## Written problem A
In the forum thread about Copper's first birthday, how much does Copper weigh right now?
## Written problem B
Transcribe the forum thread about Copper's first birthday from "## eddie1976E (Nov" to "Happy Birthday, Copper!".

## Text passage

═══

# Happy 1st birthday Copper! Naughty von Wolfstraum



## astrovan2487 (May 29, 2014)

November 12th was Copper's first birthday, I'm a few days late posting it, we were pretty busy. Hard to believe she is a year old, she's still my little puppy even though she's almost as big as me. Time goes by fast when you're having fun. We went to training for her birthday, went tracking, had frosty paws ice cream, got all kinds of people food and signed her up for a bark box subscription. Here's a few of my favorite pics from the last year


----------



## eddie1976E (Nov 7, 2010)

She is gorgeous. How much dies she weigh? She doesn't look like she is too small or too bag. 

Love the intensity. I'm partial to boys, but she would have a home with me any day!


----------



## Deb (Nov 20, 2010)

She's beautiful!! Happy Birthday, Copper!


----------



## astrovan2487 (May 29, 2014)

She is about 57lbs right now and she's pretty skinny, I imagine when she fills out she'll be close to 70lbs.


----------



## wolfstraum (May 2, 2003)

Happy Birthday Naughty (Copper)!!!!!

Love how your photos show the versatility and stability of this girl! So great that she is a house/farm dog, was a great traveling companion to Colorado last month and is a rockstar on the IPO field.......she is so balanced and just everything I expect from a GSD.....I know you guys have a great future both as a family and in the sport!

Lee


----------



## RZZNSTR (Jan 24, 2015)

She's a very good looking dog. Well done! BTW Val just turned 1 year old and he thinks she's cute... lol


----------



## Jenny720 (Nov 21, 2014)

Happy birthday Copper!


----------



## Daisy&Lucky's Mom (Apr 24, 2011)

═══

## Data extract
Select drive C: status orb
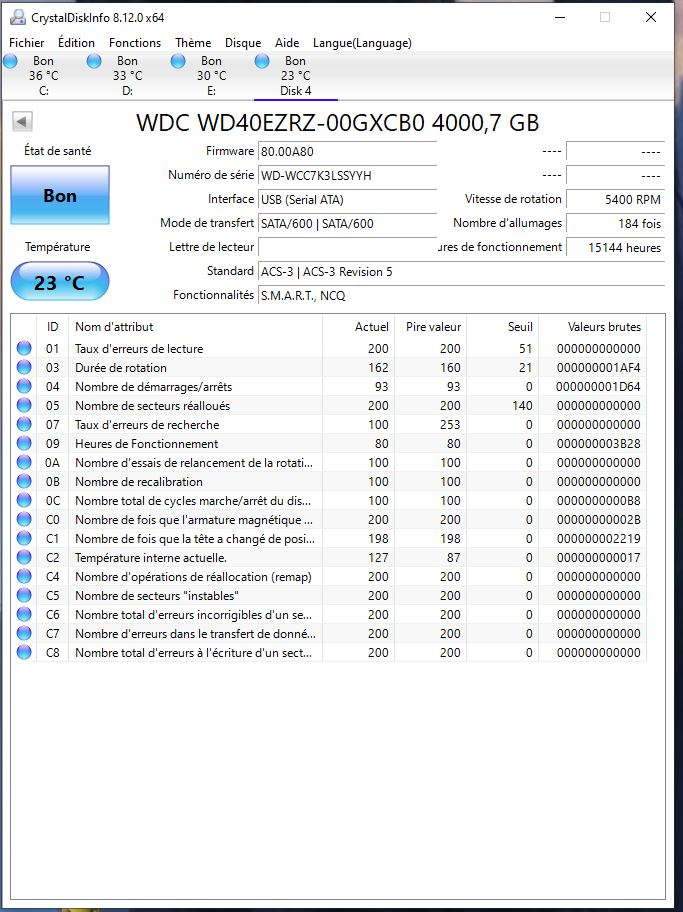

═══

## Written response A
About 57 lbs.

## Written response B
## eddie1976E (Nov 7, 2010)

She is gorgeous. How much dies she weigh? She doesn't look like she is too small or too bag. 

Love the intensity. I'm partial to boys, but she would have a home with me any day!


----------



## Deb (Nov 20, 2010)

She's beautiful!! Happy Birthday, Copper!